Os estudos do futuro apontam que, no caso do Brasil, o governo está muito atrasado no conceito de Foresight. Imaginem que a Finlândia tem um Ministério voltado para o futuro, o Chile tem uma Comissão do Senado focada em estudos do futuro há cinco anos, a Austrália tem uma governança muito avançada também em modelos de gestão no governo.

Cases de Corporate Foresight demonstram que muitas empresas como Basf e Volks, entre outras, estão testando novos modelos da Europa e obtendo sucesso.

 

A Europa

Na Europa, o termo “prospectiva” tornou-se amplamente usado para descrever atividade como: pensamento crítico sobre desenvolvimentos a longo prazo, debate e para alguns futuristas que são normativos e se concentram na ação dirigida por seus valores que podem estar preocupados com o esforço para criar uma democracia participativa mais ampla. A prospectiva é um conjunto de competências e não um sistema de valores.

Rosa ensina que, olhando para toda a história, todas as crises geram sementes para o novo. “É como se fizéssemos uma limpeza de ética, de disrupção com os atuais paradigmas. Temos que passar por essa etapa”, destaca. Somos coautores de um mundo novo.

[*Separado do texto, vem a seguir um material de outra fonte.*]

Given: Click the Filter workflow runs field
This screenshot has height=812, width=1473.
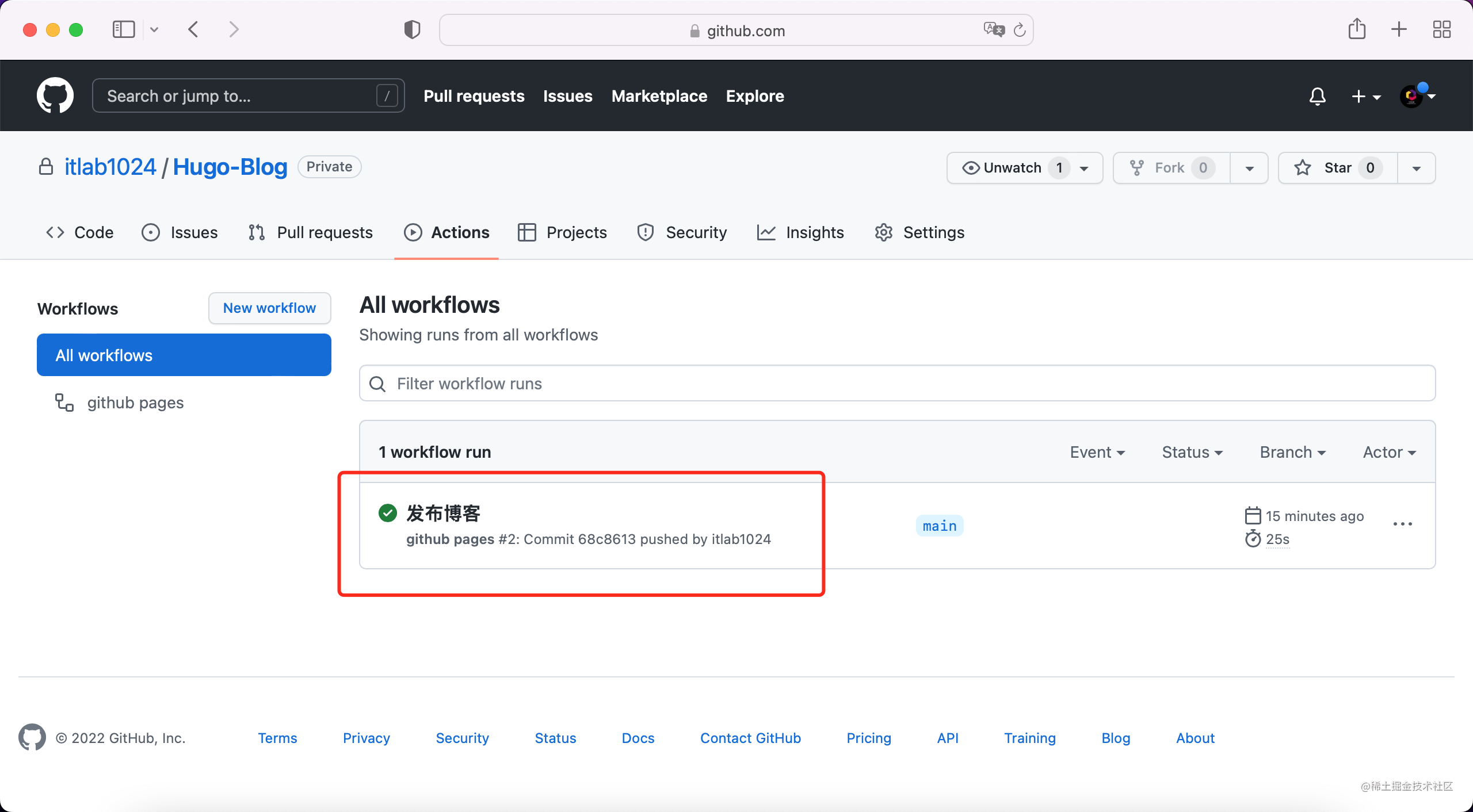Looking at the screenshot, I should 896,384.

“É preciso agir coletivamente, exercitarmos a nossa indignação de forma positiva. O brasileiro está inerte, paralisado e é preciso mudar o modelo vigente para avançarmos em nova direção”, aconselha.

 

Como então os jovens podem se preparar para essa mudança?

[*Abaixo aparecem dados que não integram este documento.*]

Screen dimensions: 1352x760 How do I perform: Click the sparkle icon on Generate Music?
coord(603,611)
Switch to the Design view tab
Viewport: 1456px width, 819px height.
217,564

Na visão de Jaqueline Weigel, a maior habilidade dessa nova era é a presença: capacidade de observar, tomar decisões e fazer as suas escolhas. Vivemos um momento de estado de alerta: os líderes do futuro precisam encontrar a sua identidade.

“O Brasil está experimentando um movimento progressivo para uma evolução do modelo no mercado de trabalho e a alfabetização de novo profissional. Os investidores querem saber qual o impacto social dos negócios e as mudanças são estruturais e a tecnologia precisa de tempo para amadurecer isso”, comenta Jaqueline. Atualmente, uma das maiores lacunas de gestão é a cultura imediatista e materialista. “Faltam líderes com um mindset diferente, digital, exponencial”, complementa.

 

Como os estudos do futuro podem contribuir no processo de aceleração do desenvolvimento sustentável?

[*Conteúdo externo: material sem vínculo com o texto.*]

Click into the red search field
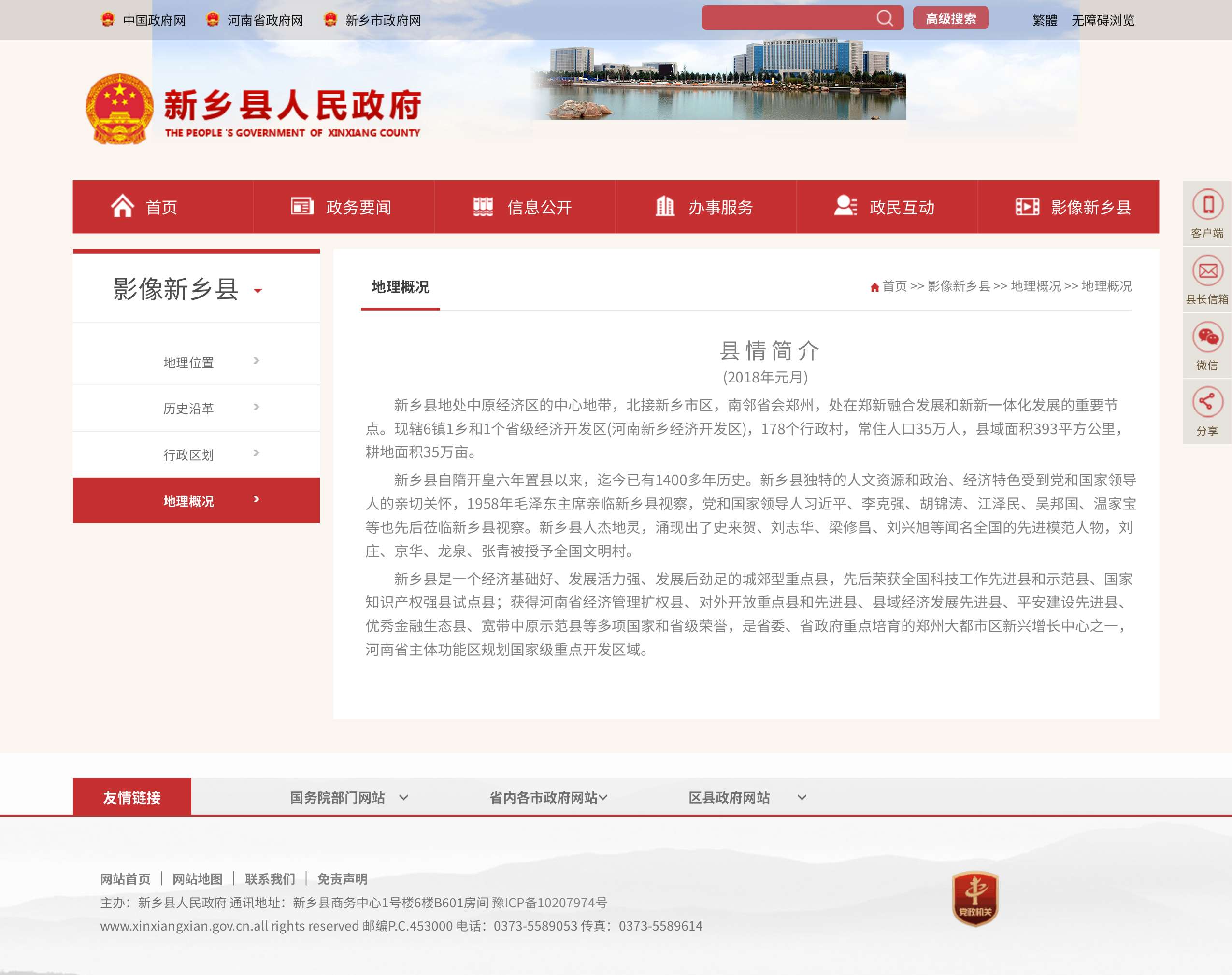Image resolution: width=1232 pixels, height=975 pixels. point(788,18)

Essa e outras questões, ainda sem resposta, têm sido investigadas por pesquisadores em todo o mundo. Olhar para o futuro é fazer um exercício de que as possibilidades são plurais e não previsíveis.

Os futuristas costuma trabalhar com quatro cenários: os tipos de futuros possível, preferível, plausível e provável. Nessa direção, estudos de Foresight podem contribuir para ajudar os executivos a se aproximarem da nova realidade.

Como dizia o guru Alvin Tofler, o analfabeto do século XXI não será aquele que não consegue ler e escrever, mas aquele que não consegue aprender, desaprender e reaprender.

No Brasil existem métodos para interpretar sinais do futuro. Fala-se muito em tendências, mas não devemos copiar os modelos estrangeiros. Jaqueline alerta para a necessidade de criarmos soluções no Brasil. “Tudo vai depender de mudanças culturais profundas. O mundo inteiro está se reinventando. Os negócios estão sendo remodelados”, destaca.

Vivemos em uma era em que o conhecimento está espelhado pelo mundo. “Cada um pode construir a sua trilha do conhecimento e de carreira com um conteúdo totalmente personalizado”, comenta a especialista da W Futurismo.

Há cursos disponíveis em plataformas de ensino digital que podem facilitar muito esse aprendizado, grupos que estão se conectando para trocar experiências, ideias e conhecimento. Não espere nem mais um minuto para começar a se reinventar.

 

Particularmente, estou embarcando para uma nova experiência na Irlanda. E você, quais seus planos para um futuro sustentável.